Exercise details:
In the data below, find the line containing "Viewport: 1024px width, 592px height.", then set down that line and every later line up to and including the line containing "Switch to the Summarized data tab", exactly.

Start of Data for the task

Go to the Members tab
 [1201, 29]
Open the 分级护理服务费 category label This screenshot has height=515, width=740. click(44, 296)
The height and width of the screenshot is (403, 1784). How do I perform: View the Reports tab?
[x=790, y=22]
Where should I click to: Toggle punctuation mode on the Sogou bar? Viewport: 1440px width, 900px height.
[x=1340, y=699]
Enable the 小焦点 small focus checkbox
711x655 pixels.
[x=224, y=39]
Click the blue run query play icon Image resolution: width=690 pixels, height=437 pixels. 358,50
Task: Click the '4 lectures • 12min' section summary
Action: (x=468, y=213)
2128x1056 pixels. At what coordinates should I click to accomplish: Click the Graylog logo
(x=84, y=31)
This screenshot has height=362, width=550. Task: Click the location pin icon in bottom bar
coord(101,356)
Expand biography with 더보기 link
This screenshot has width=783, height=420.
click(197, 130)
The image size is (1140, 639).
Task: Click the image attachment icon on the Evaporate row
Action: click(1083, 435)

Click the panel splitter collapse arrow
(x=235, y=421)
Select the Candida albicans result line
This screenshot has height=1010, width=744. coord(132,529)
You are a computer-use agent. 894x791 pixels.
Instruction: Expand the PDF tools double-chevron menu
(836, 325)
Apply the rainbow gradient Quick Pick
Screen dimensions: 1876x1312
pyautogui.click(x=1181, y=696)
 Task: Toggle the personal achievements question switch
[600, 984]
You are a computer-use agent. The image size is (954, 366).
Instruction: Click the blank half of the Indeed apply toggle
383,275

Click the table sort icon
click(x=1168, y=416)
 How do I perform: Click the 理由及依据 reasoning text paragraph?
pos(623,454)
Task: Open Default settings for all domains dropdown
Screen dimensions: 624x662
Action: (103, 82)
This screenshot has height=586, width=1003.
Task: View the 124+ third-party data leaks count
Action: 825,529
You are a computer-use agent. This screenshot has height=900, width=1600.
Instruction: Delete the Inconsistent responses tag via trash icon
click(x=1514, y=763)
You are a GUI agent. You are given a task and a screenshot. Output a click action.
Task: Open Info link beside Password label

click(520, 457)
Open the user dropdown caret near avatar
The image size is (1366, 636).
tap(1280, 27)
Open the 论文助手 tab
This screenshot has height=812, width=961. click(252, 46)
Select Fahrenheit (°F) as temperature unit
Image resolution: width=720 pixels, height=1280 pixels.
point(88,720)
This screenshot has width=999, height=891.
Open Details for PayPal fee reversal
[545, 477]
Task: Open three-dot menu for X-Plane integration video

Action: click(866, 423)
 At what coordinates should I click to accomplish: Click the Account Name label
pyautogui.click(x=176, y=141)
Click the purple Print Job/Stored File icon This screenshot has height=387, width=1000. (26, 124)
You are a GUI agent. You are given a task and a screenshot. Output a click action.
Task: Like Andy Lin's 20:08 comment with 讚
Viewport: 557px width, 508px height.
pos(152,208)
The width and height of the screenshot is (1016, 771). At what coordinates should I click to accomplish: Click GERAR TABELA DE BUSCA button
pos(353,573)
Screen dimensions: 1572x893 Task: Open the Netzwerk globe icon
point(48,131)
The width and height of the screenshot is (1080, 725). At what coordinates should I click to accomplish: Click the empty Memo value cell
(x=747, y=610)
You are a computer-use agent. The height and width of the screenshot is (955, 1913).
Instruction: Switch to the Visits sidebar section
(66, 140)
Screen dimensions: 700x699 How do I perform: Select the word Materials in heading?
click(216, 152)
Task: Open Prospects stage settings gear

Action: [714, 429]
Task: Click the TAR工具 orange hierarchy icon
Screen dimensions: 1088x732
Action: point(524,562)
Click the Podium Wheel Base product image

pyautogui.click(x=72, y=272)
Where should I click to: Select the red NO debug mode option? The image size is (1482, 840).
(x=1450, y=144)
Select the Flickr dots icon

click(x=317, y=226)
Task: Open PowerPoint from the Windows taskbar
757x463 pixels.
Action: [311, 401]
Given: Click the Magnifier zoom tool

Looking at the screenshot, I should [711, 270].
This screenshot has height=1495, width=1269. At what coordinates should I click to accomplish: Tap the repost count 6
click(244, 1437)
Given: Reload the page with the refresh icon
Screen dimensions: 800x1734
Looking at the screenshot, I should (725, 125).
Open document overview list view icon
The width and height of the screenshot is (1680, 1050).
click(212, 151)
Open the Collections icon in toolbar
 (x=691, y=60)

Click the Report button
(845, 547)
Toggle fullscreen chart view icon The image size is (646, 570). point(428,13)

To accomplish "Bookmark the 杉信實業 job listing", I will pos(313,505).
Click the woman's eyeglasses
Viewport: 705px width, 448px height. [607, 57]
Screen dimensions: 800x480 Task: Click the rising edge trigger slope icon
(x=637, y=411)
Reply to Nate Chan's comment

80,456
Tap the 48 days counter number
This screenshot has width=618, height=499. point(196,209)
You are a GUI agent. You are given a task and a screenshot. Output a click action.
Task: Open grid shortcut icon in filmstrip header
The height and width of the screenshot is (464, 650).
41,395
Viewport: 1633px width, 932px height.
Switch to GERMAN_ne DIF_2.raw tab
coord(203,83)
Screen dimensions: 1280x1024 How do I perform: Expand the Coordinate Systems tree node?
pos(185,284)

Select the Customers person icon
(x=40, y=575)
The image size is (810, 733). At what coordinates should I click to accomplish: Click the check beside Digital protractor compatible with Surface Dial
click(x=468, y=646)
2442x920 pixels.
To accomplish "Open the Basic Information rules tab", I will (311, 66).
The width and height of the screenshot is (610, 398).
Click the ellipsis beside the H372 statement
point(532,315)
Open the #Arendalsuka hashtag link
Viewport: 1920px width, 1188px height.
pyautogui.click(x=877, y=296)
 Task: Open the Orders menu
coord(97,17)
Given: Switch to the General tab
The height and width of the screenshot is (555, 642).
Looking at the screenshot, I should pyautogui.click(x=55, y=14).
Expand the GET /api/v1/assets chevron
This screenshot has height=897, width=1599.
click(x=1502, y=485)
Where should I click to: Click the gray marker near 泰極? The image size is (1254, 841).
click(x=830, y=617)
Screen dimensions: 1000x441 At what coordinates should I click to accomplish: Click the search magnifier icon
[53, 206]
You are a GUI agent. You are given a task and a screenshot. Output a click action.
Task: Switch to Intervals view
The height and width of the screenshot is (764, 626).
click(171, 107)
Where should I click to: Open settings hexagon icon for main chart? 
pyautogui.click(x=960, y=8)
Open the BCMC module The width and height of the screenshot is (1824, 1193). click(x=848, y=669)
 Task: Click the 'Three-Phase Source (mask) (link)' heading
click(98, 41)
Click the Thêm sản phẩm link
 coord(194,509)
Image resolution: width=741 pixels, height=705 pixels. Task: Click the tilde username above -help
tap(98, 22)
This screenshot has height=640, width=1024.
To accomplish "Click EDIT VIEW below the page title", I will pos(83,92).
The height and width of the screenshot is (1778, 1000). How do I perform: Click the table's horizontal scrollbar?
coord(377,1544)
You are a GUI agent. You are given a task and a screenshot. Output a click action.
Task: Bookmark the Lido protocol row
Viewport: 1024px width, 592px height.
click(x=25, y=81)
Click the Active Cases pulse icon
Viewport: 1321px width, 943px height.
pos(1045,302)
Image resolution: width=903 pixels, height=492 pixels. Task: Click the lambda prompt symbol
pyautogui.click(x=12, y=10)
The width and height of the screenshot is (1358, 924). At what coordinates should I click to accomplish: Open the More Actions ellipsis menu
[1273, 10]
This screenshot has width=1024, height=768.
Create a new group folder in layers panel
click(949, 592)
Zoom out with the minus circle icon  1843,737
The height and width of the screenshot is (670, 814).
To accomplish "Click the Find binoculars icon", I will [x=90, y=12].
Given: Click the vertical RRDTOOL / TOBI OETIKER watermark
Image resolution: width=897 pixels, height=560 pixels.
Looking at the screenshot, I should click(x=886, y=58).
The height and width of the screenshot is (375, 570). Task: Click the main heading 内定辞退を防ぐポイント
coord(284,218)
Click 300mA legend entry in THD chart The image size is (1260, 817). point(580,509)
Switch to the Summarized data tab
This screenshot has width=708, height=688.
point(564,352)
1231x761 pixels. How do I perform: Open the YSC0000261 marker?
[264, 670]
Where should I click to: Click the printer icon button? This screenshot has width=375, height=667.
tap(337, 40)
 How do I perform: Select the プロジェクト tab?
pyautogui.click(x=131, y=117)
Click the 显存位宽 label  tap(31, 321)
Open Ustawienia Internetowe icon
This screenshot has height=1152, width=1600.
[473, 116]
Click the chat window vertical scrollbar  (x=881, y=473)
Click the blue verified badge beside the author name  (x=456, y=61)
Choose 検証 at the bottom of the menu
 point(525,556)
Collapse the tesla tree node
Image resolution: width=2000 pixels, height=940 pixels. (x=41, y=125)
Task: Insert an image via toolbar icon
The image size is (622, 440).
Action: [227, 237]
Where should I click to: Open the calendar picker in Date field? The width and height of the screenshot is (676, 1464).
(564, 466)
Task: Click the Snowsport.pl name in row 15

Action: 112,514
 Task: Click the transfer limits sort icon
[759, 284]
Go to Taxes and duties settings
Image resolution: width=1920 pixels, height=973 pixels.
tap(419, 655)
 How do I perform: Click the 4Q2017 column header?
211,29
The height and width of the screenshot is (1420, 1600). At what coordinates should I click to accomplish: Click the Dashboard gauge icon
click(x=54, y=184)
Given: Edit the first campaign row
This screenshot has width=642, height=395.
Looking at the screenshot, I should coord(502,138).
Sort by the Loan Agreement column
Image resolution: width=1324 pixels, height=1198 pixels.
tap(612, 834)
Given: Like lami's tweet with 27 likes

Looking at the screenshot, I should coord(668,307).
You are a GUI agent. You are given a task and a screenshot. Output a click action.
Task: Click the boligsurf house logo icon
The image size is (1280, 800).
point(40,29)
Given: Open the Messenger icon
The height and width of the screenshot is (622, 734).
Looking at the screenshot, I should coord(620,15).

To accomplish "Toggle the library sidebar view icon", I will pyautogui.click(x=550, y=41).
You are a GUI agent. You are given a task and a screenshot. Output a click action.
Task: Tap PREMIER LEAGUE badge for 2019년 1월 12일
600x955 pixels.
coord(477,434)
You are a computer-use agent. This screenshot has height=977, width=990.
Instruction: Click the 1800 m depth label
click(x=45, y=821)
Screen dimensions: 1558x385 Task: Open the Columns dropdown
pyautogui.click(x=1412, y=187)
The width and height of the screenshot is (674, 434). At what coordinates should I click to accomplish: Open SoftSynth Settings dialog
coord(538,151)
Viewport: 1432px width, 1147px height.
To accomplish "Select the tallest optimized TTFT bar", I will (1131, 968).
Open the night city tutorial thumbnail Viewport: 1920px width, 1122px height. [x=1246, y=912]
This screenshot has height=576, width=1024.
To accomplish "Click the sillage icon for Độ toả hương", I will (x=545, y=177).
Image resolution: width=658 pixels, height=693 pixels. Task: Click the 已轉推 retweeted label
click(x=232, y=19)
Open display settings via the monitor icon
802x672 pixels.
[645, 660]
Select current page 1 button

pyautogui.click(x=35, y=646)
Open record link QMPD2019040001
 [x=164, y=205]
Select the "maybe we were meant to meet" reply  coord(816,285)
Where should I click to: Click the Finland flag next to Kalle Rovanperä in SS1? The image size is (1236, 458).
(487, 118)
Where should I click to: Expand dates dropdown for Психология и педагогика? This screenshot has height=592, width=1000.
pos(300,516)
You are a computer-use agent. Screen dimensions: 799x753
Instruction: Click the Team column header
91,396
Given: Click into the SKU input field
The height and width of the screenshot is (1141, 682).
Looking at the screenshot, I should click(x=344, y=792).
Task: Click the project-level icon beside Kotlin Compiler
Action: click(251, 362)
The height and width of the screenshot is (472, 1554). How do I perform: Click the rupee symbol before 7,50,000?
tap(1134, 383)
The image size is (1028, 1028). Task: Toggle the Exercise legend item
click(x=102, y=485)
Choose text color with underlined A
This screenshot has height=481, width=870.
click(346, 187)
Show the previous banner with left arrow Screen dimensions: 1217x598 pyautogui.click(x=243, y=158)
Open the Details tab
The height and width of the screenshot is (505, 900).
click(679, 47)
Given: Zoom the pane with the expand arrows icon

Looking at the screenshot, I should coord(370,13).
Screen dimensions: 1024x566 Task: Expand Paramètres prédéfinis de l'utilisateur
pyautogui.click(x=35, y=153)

End of Data for the task

Response to the exercise:
Viewport: 1024px width, 592px height.
click(x=25, y=81)
Click the Active Cases pulse icon
Viewport: 1321px width, 943px height.
pos(1045,302)
Image resolution: width=903 pixels, height=492 pixels. Task: Click the lambda prompt symbol
pyautogui.click(x=12, y=10)
The width and height of the screenshot is (1358, 924). At what coordinates should I click to accomplish: Open the More Actions ellipsis menu
[1273, 10]
This screenshot has width=1024, height=768.
Create a new group folder in layers panel
click(949, 592)
Zoom out with the minus circle icon  1843,737
The height and width of the screenshot is (670, 814).
To accomplish "Click the Find binoculars icon", I will [x=90, y=12].
Given: Click the vertical RRDTOOL / TOBI OETIKER watermark
Image resolution: width=897 pixels, height=560 pixels.
Looking at the screenshot, I should click(x=886, y=58).
The height and width of the screenshot is (375, 570). Task: Click the main heading 内定辞退を防ぐポイント
coord(284,218)
Click 300mA legend entry in THD chart The image size is (1260, 817). point(580,509)
Switch to the Summarized data tab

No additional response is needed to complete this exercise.